What is needed here is an exact copy of every record below.

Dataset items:
== Segment start ==

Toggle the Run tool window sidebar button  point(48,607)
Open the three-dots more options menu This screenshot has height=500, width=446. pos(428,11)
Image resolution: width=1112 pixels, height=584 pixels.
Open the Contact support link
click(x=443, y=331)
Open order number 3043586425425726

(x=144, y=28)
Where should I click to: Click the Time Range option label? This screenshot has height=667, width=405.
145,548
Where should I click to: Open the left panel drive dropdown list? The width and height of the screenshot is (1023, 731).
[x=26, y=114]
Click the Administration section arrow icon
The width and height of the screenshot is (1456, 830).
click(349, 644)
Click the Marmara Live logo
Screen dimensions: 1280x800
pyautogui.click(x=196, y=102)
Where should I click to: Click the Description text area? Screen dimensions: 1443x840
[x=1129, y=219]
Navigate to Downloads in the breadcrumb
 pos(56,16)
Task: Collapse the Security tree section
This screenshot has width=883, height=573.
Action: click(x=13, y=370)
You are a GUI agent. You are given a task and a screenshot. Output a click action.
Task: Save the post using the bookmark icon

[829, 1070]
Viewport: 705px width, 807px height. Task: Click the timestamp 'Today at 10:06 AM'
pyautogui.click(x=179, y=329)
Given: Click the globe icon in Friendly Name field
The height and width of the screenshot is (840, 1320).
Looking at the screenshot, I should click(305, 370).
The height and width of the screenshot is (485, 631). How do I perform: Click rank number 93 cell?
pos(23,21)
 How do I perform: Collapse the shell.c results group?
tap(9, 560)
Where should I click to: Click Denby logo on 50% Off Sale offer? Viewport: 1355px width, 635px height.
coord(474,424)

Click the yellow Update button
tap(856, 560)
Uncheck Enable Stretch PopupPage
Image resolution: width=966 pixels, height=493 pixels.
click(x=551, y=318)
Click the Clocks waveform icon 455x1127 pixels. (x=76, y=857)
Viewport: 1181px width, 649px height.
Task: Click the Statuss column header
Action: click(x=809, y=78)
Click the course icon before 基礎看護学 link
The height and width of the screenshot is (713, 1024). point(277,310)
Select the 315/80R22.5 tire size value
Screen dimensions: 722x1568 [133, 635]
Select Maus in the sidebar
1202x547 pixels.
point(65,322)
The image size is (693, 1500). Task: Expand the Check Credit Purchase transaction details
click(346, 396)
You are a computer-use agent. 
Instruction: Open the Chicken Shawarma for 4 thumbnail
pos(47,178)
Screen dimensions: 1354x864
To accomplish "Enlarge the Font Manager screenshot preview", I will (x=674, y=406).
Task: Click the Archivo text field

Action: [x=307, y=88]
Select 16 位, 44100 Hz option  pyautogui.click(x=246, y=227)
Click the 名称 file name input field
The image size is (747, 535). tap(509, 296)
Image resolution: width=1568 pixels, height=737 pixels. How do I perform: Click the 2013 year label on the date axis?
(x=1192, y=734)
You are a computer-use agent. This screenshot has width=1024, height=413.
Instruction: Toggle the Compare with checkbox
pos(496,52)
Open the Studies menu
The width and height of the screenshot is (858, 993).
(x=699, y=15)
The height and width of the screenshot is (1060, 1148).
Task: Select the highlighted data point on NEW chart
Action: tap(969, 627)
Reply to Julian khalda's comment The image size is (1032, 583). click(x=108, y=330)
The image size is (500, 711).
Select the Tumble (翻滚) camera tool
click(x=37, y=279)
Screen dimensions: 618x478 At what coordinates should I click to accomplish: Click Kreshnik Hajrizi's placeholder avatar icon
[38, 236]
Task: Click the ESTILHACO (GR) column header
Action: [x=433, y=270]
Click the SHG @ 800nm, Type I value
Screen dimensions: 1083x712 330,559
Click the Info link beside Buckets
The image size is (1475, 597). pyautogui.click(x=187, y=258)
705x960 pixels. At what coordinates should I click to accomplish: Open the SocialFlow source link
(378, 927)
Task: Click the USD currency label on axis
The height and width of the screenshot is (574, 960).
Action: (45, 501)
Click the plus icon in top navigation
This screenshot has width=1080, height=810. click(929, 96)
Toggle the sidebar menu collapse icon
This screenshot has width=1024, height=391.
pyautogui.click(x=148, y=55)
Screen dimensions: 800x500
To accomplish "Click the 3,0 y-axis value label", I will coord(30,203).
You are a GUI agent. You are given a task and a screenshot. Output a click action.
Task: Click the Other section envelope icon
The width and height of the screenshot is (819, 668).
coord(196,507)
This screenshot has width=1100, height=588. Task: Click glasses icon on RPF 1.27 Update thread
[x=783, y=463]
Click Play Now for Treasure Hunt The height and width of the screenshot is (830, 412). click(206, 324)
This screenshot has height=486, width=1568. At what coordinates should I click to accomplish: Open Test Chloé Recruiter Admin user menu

== Segment end ==

> Output
Toggle the Run tool window sidebar button  point(48,607)
Open the three-dots more options menu This screenshot has height=500, width=446. pos(428,11)
Image resolution: width=1112 pixels, height=584 pixels.
Open the Contact support link
click(x=443, y=331)
Open order number 3043586425425726

(x=144, y=28)
Where should I click to: Click the Time Range option label? This screenshot has height=667, width=405.
145,548
Where should I click to: Open the left panel drive dropdown list? The width and height of the screenshot is (1023, 731).
[x=26, y=114]
Click the Administration section arrow icon
The width and height of the screenshot is (1456, 830).
click(349, 644)
Click the Marmara Live logo
Screen dimensions: 1280x800
pyautogui.click(x=196, y=102)
Where should I click to: Click the Description text area? Screen dimensions: 1443x840
[x=1129, y=219]
Navigate to Downloads in the breadcrumb
 pos(56,16)
Task: Collapse the Security tree section
This screenshot has width=883, height=573.
Action: click(x=13, y=370)
You are a GUI agent. You are given a task and a screenshot. Output a click action.
Task: Save the post using the bookmark icon

[829, 1070]
Viewport: 705px width, 807px height. Task: Click the timestamp 'Today at 10:06 AM'
pyautogui.click(x=179, y=329)
Given: Click the globe icon in Friendly Name field
The height and width of the screenshot is (840, 1320).
Looking at the screenshot, I should click(305, 370).
The height and width of the screenshot is (485, 631). How do I perform: Click rank number 93 cell?
pos(23,21)
 How do I perform: Collapse the shell.c results group?
tap(9, 560)
Where should I click to: Click Denby logo on 50% Off Sale offer? Viewport: 1355px width, 635px height.
coord(474,424)

Click the yellow Update button
tap(856, 560)
Uncheck Enable Stretch PopupPage
Image resolution: width=966 pixels, height=493 pixels.
click(x=551, y=318)
Click the Clocks waveform icon 455x1127 pixels. (x=76, y=857)
Viewport: 1181px width, 649px height.
Task: Click the Statuss column header
Action: click(x=809, y=78)
Click the course icon before 基礎看護学 link
The height and width of the screenshot is (713, 1024). point(277,310)
Select the 315/80R22.5 tire size value
Screen dimensions: 722x1568 [133, 635]
Select Maus in the sidebar
1202x547 pixels.
point(65,322)
The image size is (693, 1500). Task: Expand the Check Credit Purchase transaction details
click(346, 396)
You are a computer-use agent. 
Instruction: Open the Chicken Shawarma for 4 thumbnail
pos(47,178)
Screen dimensions: 1354x864
To accomplish "Enlarge the Font Manager screenshot preview", I will (x=674, y=406).
Task: Click the Archivo text field

Action: [x=307, y=88]
Select 16 位, 44100 Hz option  pyautogui.click(x=246, y=227)
Click the 名称 file name input field
The image size is (747, 535). tap(509, 296)
Image resolution: width=1568 pixels, height=737 pixels. How do I perform: Click the 2013 year label on the date axis?
(x=1192, y=734)
You are a computer-use agent. This screenshot has width=1024, height=413.
Instruction: Toggle the Compare with checkbox
pos(496,52)
Open the Studies menu
The width and height of the screenshot is (858, 993).
(x=699, y=15)
The height and width of the screenshot is (1060, 1148).
Task: Select the highlighted data point on NEW chart
Action: tap(969, 627)
Reply to Julian khalda's comment The image size is (1032, 583). click(x=108, y=330)
The image size is (500, 711).
Select the Tumble (翻滚) camera tool
click(x=37, y=279)
Screen dimensions: 618x478 At what coordinates should I click to accomplish: Click Kreshnik Hajrizi's placeholder avatar icon
[38, 236]
Task: Click the ESTILHACO (GR) column header
Action: [x=433, y=270]
Click the SHG @ 800nm, Type I value
Screen dimensions: 1083x712 330,559
Click the Info link beside Buckets
The image size is (1475, 597). pyautogui.click(x=187, y=258)
705x960 pixels. At what coordinates should I click to accomplish: Open the SocialFlow source link
(378, 927)
Task: Click the USD currency label on axis
The height and width of the screenshot is (574, 960).
Action: (45, 501)
Click the plus icon in top navigation
This screenshot has width=1080, height=810. click(929, 96)
Toggle the sidebar menu collapse icon
This screenshot has width=1024, height=391.
pyautogui.click(x=148, y=55)
Screen dimensions: 800x500
To accomplish "Click the 3,0 y-axis value label", I will coord(30,203).
You are a GUI agent. You are given a task and a screenshot. Output a click action.
Task: Click the Other section envelope icon
The width and height of the screenshot is (819, 668).
coord(196,507)
This screenshot has width=1100, height=588. Task: Click glasses icon on RPF 1.27 Update thread
[x=783, y=463]
Click Play Now for Treasure Hunt The height and width of the screenshot is (830, 412). click(206, 324)
This screenshot has height=486, width=1568. At what coordinates should I click to accomplish: Open Test Chloé Recruiter Admin user menu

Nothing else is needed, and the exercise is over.